To manually set the configuration on Red Hat-compatible systems:
$ sudo alternatives --install /etc/hadoop/conf hadoop-conf /etc/hadoop/conf.my_cluster 50 $ sudo alternatives --set hadoop-conf /etc/hadoop/conf.my_cluster
To manually set the configuration on Ubuntu and SLES systems:
$ sudo update-alternatives --install /etc/hadoop/conf hadoop-conf /etc/hadoop/conf.my_cluster 50 $ sudo update-alternatives --set hadoop-conf /etc/hadoop/conf.my_cluster
This tells CDH to use the configuration in /etc/hadoop/conf.my_cluster.
You can display the current alternatives setting as follows.
sudo alternatives --display hadoop-conf
sudo update-alternatives --display hadoop-confYou should see output such as the following:
hadoop-conf - status is auto. link currently points to /etc/hadoop/conf.my_cluster /etc/hadoop/conf.my_cluster - priority 50 /etc/hadoop/conf.empty - priority 10 Current `best' version is /etc/hadoop/conf.my_cluster.

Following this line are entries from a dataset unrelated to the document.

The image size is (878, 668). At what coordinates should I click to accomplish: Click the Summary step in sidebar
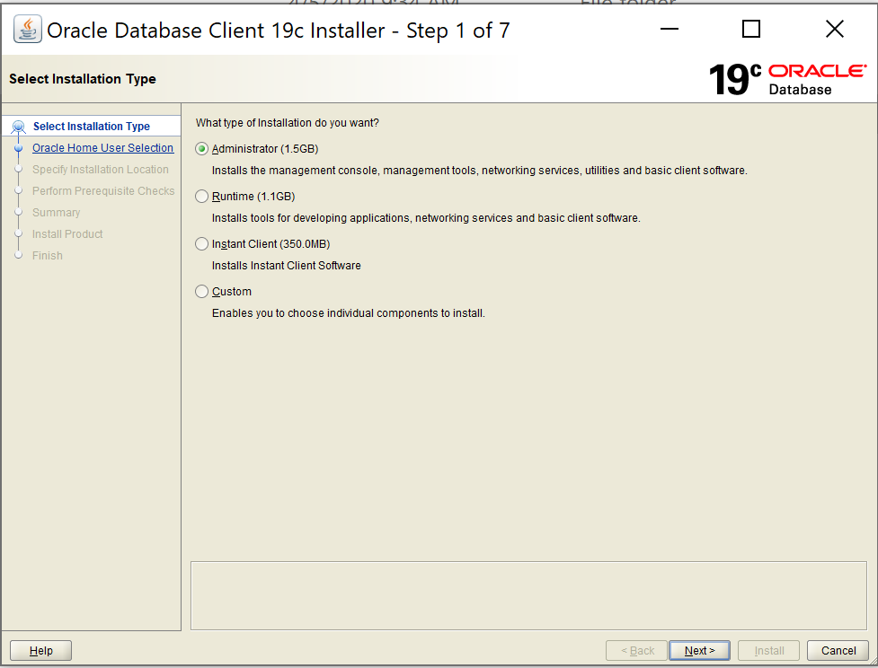pyautogui.click(x=56, y=213)
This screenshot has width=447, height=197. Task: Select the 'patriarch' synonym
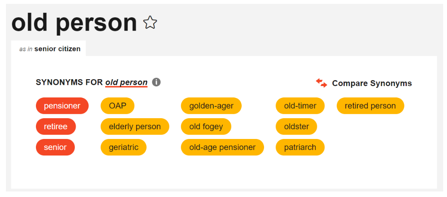(x=300, y=147)
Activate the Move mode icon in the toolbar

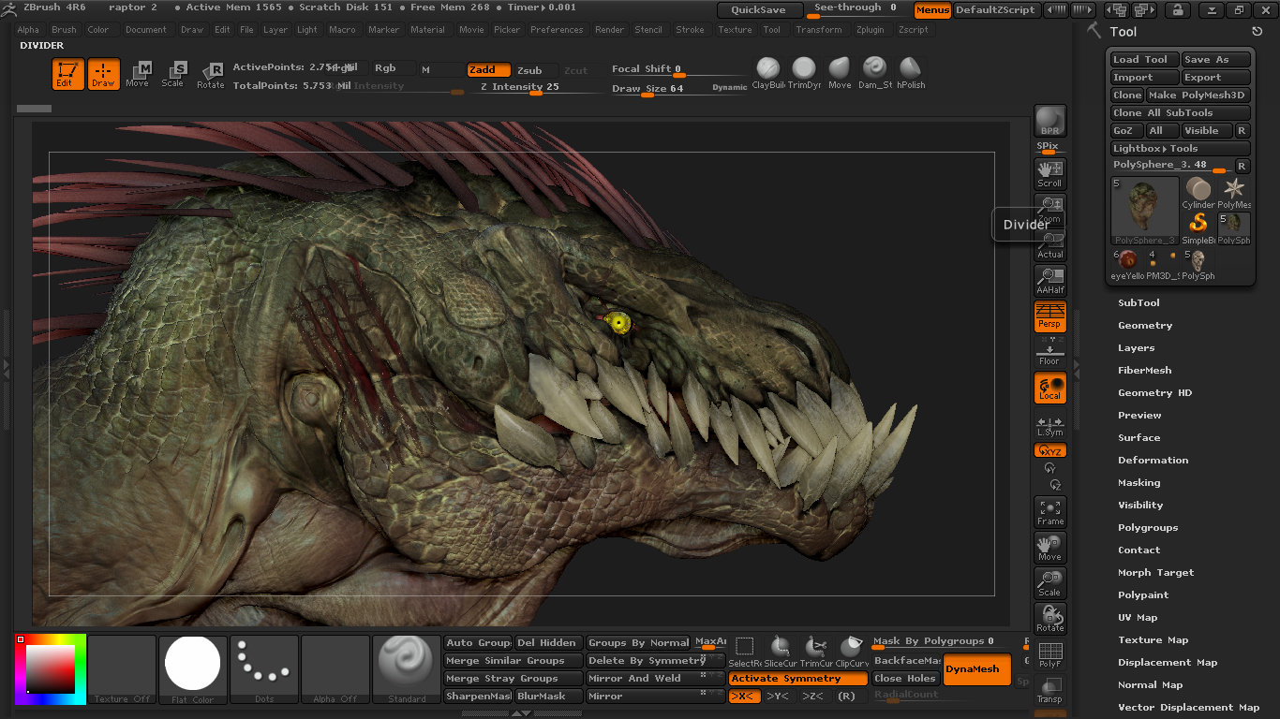coord(137,75)
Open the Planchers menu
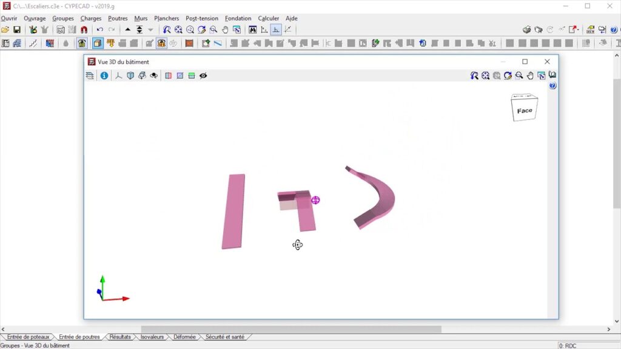Viewport: 621px width, 349px height. coord(167,18)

Because the configuration in /etc/hadoop/conf.my_cluster has the highest priority (50), that is the one CDH will use. For more information on alternatives, see the update-alternatives(8) man page on Ubuntu and SLES systems or the alternatives(8) man page On Red Hat-compatible systems.
Customizing Configuration Files
The following tables show the most important properties that you must configure for your cluster.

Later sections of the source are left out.